Statistics by year, month and city

stat_tot = dati %>%
  group_by(city, month, year) %>%
  summarise(
    mean_sales = mean(sales, na.rm = TRUE),
    .groups = 'drop'
  )

VIEWS WITH GGPLOT2

  1. Boxplot: Distribution of average house price among cities
ggplot(dati, aes(x=city,y=median_price))+
  geom_boxplot(fill="lightblue")+
  labs(
    title = 'Distribution of average house price among cities',
    x = 'city',
    y= 'median price'
  ) +
  theme_light() +
  theme(
    plot.title = element_text(hjust = 0.5, face='bold'),
    axis.title.x = element_text(face = 'italic'),
    axis.title.y = element_text(face = 'italic')
  )

The boxplot graph shows the median price on the y-axis and the cities on the x-axis. Points outside the boxplot are outliers, which are found in all cities except Tyler. Also, Wichita Falls has a lower median price than other cities.

  1. Boxplot: distribution of the total value of sales between the various cities and between the various years
ggplot(dati, aes(x=factor(year),y=volume, fill = city))+
  geom_boxplot()+
  labs(
    title = 'distribution of the total value of sales between the various cities and between the various years',
    x = 'year',
    y= 'total sales',
    fill = 'city'
  ) +
  theme_light() +
  theme(
    plot.title = element_text(hjust = 0.5,face='bold'),
    axis.title.x = element_text(face = 'italic'),
    axis.title.y = element_text(face = 'italic')
  )

The graph shows the total sales over the years in the 4 cities. For each year, indicated on the x-axis, the total value of sales for each city is represented by a boxplot of a different color. The highest sales seem to occur in the cities of Bryan-College Station and Tyler, especially in the years 2013-2014. For the city of Beaumont there are outliers in 2012.

  1. Stacked bar chart: distribution of the total value of sales
ggplot(dati)+
  geom_bar(aes(x=factor(month),y=volume, fill = city), stat = "identity")+
  labs(
    title = 'distribution of the total value of sales',
    x = 'month',
    y = 'total sales',
    fill = 'city'
  )+
  theme_light() +
  theme(
    plot.title = element_text(hjust = 0.5,face='bold'),
    axis.title.x = element_text(face = 'italic'),
    axis.title.y = element_text(face = 'italic')
  )

The graph represents the total sales for each city over the months. The months are shown on the x-axis, while the total sales are shown on the y-axis. The different colors represent the 4 cities. From the graph thus obtained we can conclude that greater sales accumulate in the summer months (5,6,7,8), especially for the cities of Bryan College station and Tyler

  1. Stacked bar chart: normalized distribution of the total value of sales
ggplot(dati)+
  geom_bar(aes(x=factor(month),y=volume, fill = city), 
           stat = "identity", position = 'fill')+
  labs(
    title = 'normalized distribution of the total value of sales',
    x = 'month',
    y = 'total sales'
  )+
  theme_light() +
  theme(
    plot.title = element_text(hjust = 0.5,face='bold'),
    axis.title.x = element_text(face = 'italic'),
    axis.title.y = element_text(face = 'italic')
  )

The normalized graph represents total sales for each city over the months.

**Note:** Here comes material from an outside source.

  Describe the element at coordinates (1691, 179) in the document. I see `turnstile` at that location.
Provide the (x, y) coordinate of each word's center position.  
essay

  1. time series of the total value of sales
date = as.Date(paste(dati$year, dati$month, '01', sep = '-'))

ggplot(dati, aes(x=date, y=sales, color=city))+
  
  geom_line(linewidth=1)+
  geom_point(size=2)+
  
  scale_color_discrete(name = "city") +
  
  labs(
    title = 'time series of the total value of sales',
    x ='date',
    y = 'total sales'
  )+
  scale_x_date(date_breaks = '2 months', 
               date_labels ='%b',
               expand= c(0.02, 0.02)
               )+
  theme_light()+
  theme(
    plot.title = element_text(hjust = 0.5),
    axis.text.x = element_text(angle = 45, hjust = 1),
    legend.position = 'bottom',
    panel.grid.minor = element_blank(),
    strip.background = element_rect(fill = 'gray90'),
    strip.text = element_text(face = 'bold')
  ) + 
  facet_wrap(~year, ncol = 3, scales = 'free_x')

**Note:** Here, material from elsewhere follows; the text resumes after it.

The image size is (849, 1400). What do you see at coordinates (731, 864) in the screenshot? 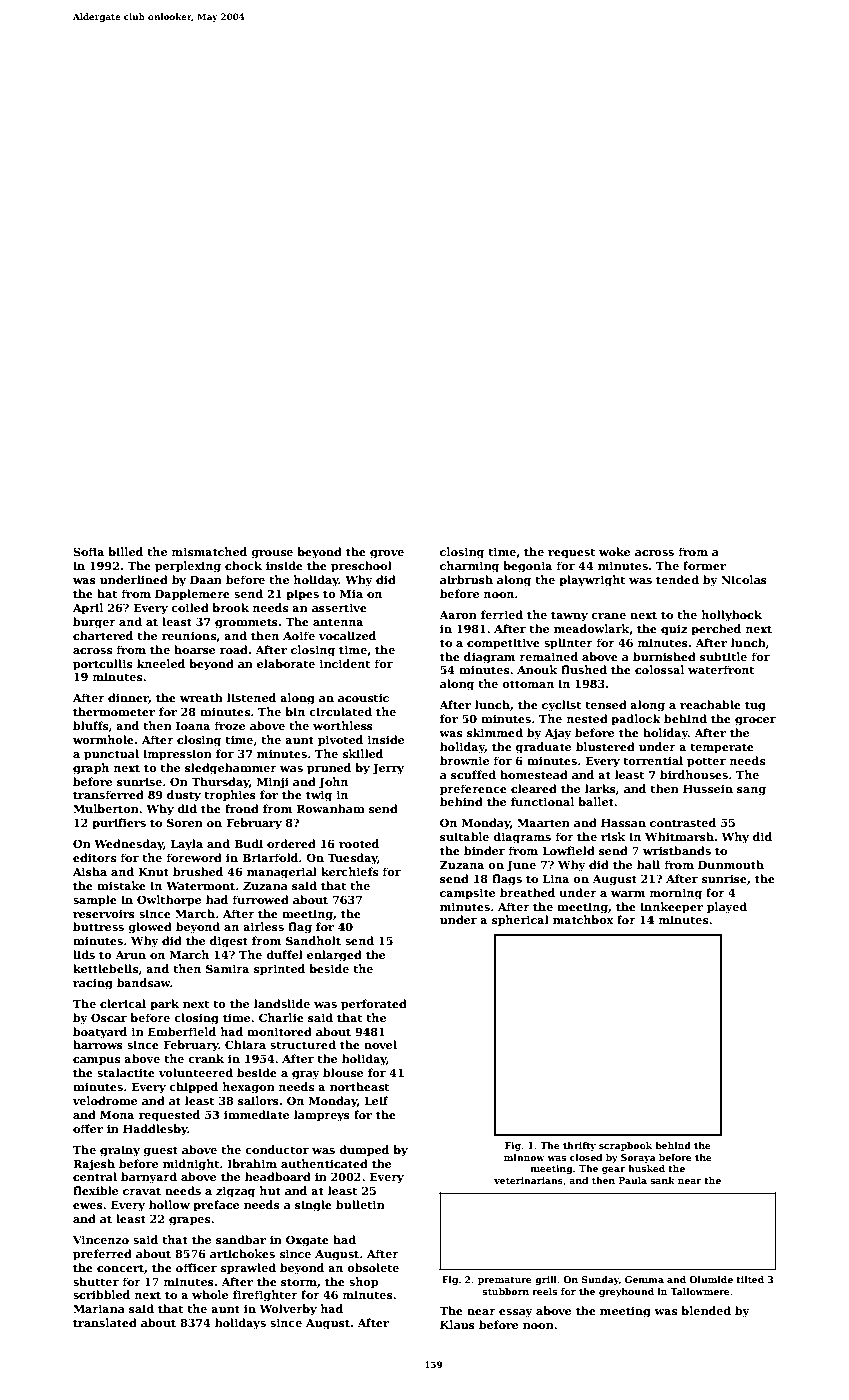
I see `Dunmouth` at bounding box center [731, 864].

The line charts show the total sales of the 4 cities over the years (2010-2014). The x-axis shows the months, while the y-axis shows the total sales for each city. Looking at the chart, we can conclude that the city of Tyler, compared to the other cities, has had the most sales since 2010 and continues to grow until 2014. On the contrary, the city with the least sales is Wichita Falls, where total sales remain constant from 2010 to 2014.